Your assignment
Pictures excluded, retype the lines from the one containing "Open the R&S®ZNBT8 model link" through the last line of the data below, both included.

Dataset entries:
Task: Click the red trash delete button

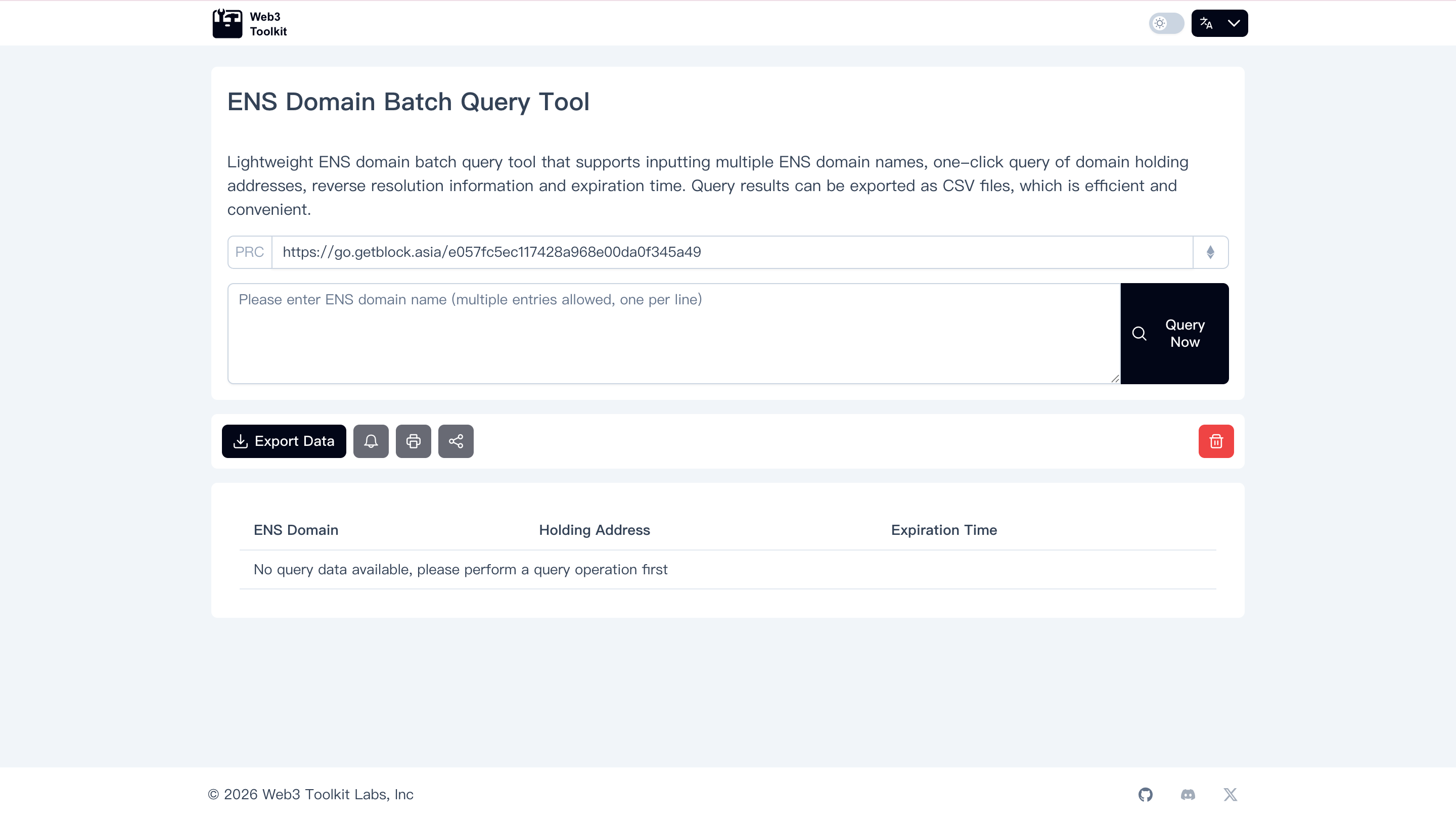Action: (1216, 441)
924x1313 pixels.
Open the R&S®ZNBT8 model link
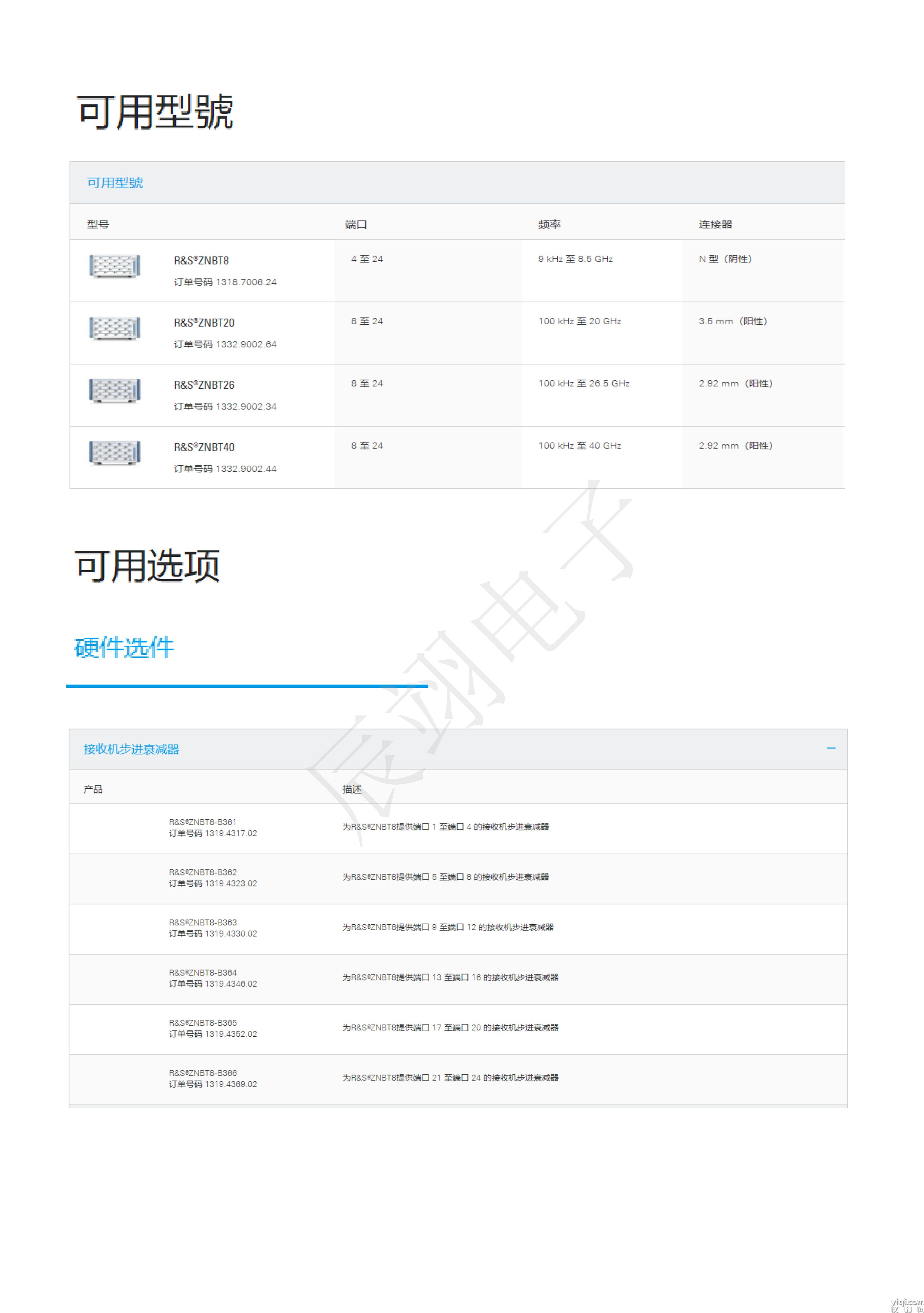201,261
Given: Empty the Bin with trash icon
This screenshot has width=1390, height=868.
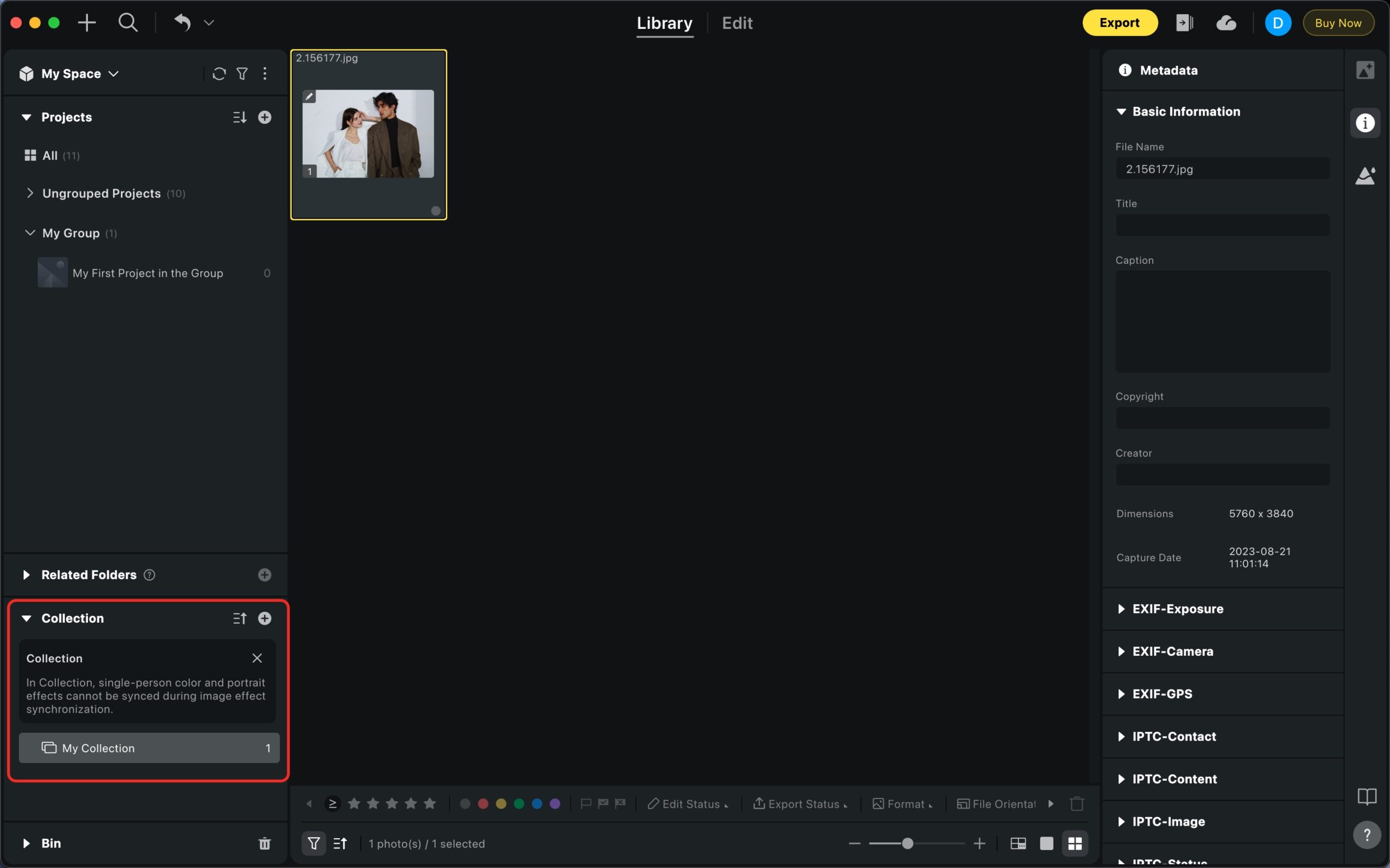Looking at the screenshot, I should pos(264,844).
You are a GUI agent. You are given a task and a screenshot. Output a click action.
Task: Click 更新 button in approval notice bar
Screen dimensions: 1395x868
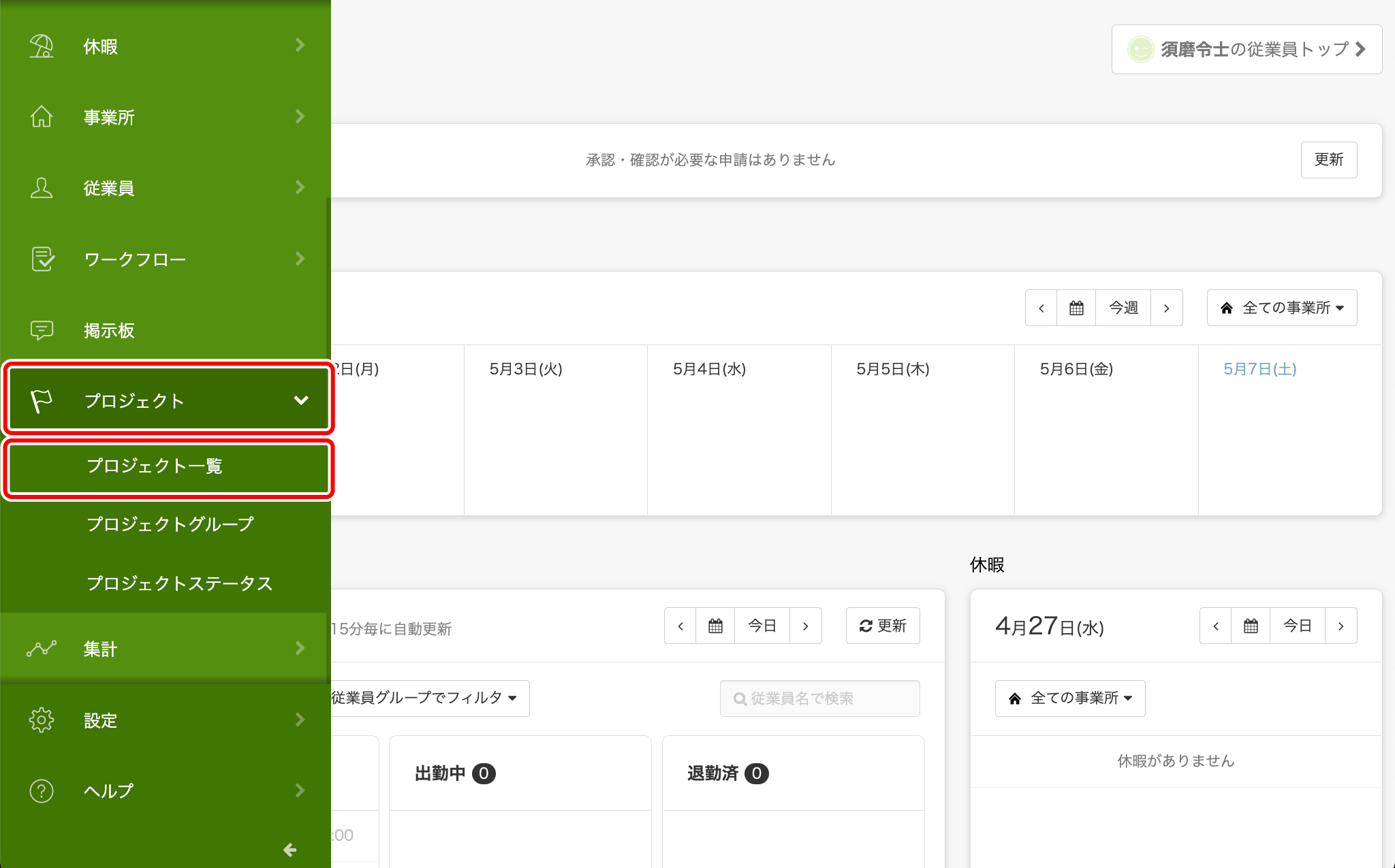pyautogui.click(x=1328, y=160)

Problem solution
Open the R&S®ZNBT8 model link
201,261
Given: Empty the Bin with trash icon
This screenshot has width=1390, height=868.
Looking at the screenshot, I should pos(264,844).
You are a GUI agent. You are given a task and a screenshot. Output a click action.
Task: Click 更新 button in approval notice bar
Screen dimensions: 1395x868
pyautogui.click(x=1328, y=160)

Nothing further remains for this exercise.